On 6/16/07, Edward Z. Yang <edwardzyang(a)thewritingpot.com> wrote:
XSLT is a Turing-complete language, and support for
XSL in browsers is
patchy at best, so that would mean executing arbitrary code on Wikimedia
servers.
Well, technically yes, in the same way that I could probably build a
Turing-complete programming language on top of MediaWiki's responses
to HTTP requests. That would be "executing arbitrary code" too.
Templates are Turing-complete too, if you neglect the unusually low
code length limit (people always neglect that computers are
finite-state anyway, right?). The issue with running arbitrary code
is the I/O and possibly performance, not the code execution per se.
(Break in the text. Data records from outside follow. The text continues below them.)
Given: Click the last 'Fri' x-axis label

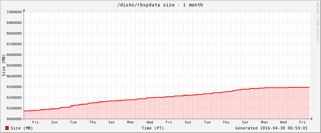Looking at the screenshot, I should coord(302,122).
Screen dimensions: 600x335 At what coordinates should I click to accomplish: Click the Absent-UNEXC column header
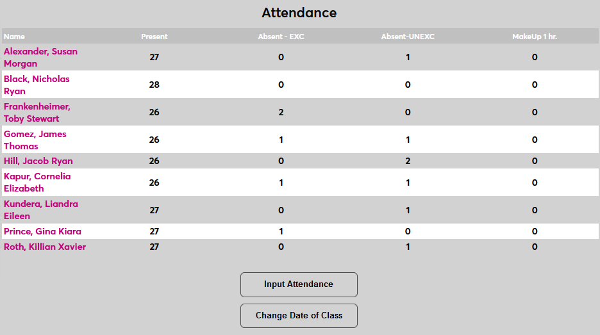coord(408,37)
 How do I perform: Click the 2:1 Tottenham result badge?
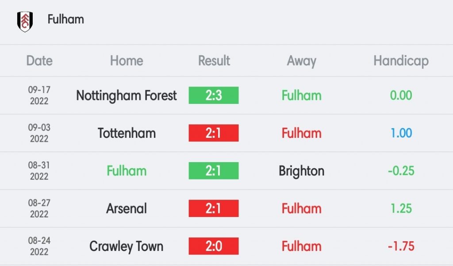[214, 133]
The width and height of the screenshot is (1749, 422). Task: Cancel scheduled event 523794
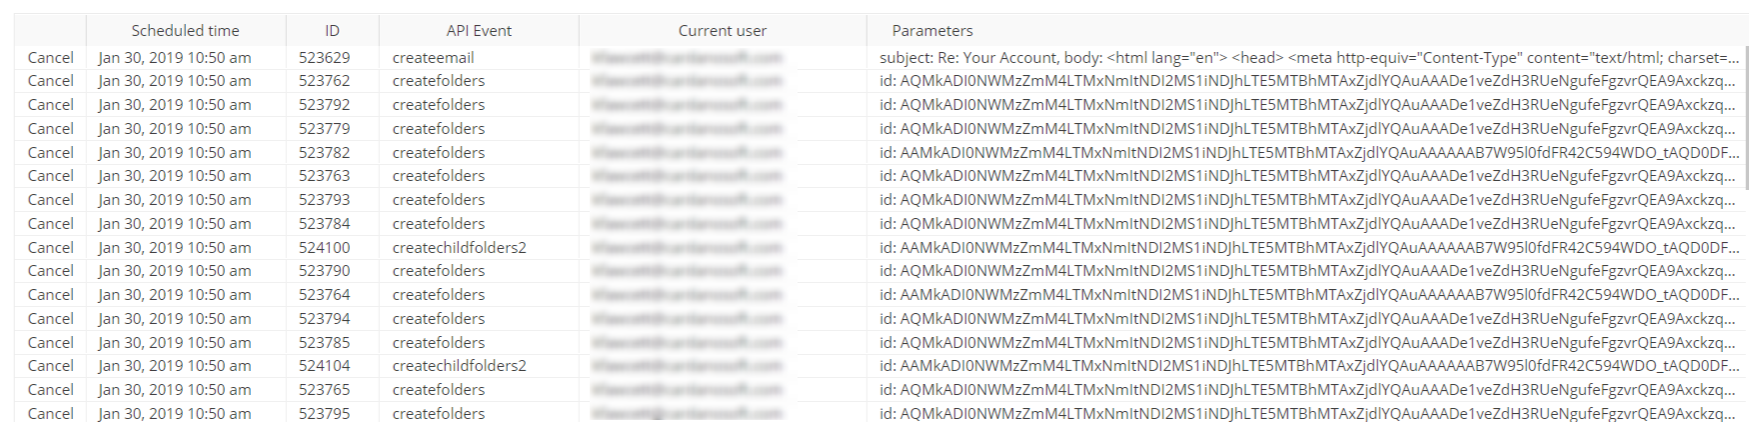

The only thing to worry about would be if this uses up too much
resources.
It wasn't a really serious suggestion anyway. :) If we wanted to do
something like that, it should be via a more conventional templating
system, like maybe along the lines of MediaWiki:Sidebar:
* content column
** site notice
** first heading
** body content
*** site subtitle
*** content subtitle
*** jump-to navigation
*** page content
** print footer
* navigation column
** content actions
*** main article
*** discussion
*** edit
*** history
*** watch
*** protect
*** delete
...
Most of that could be sanely reordered to your heart's content.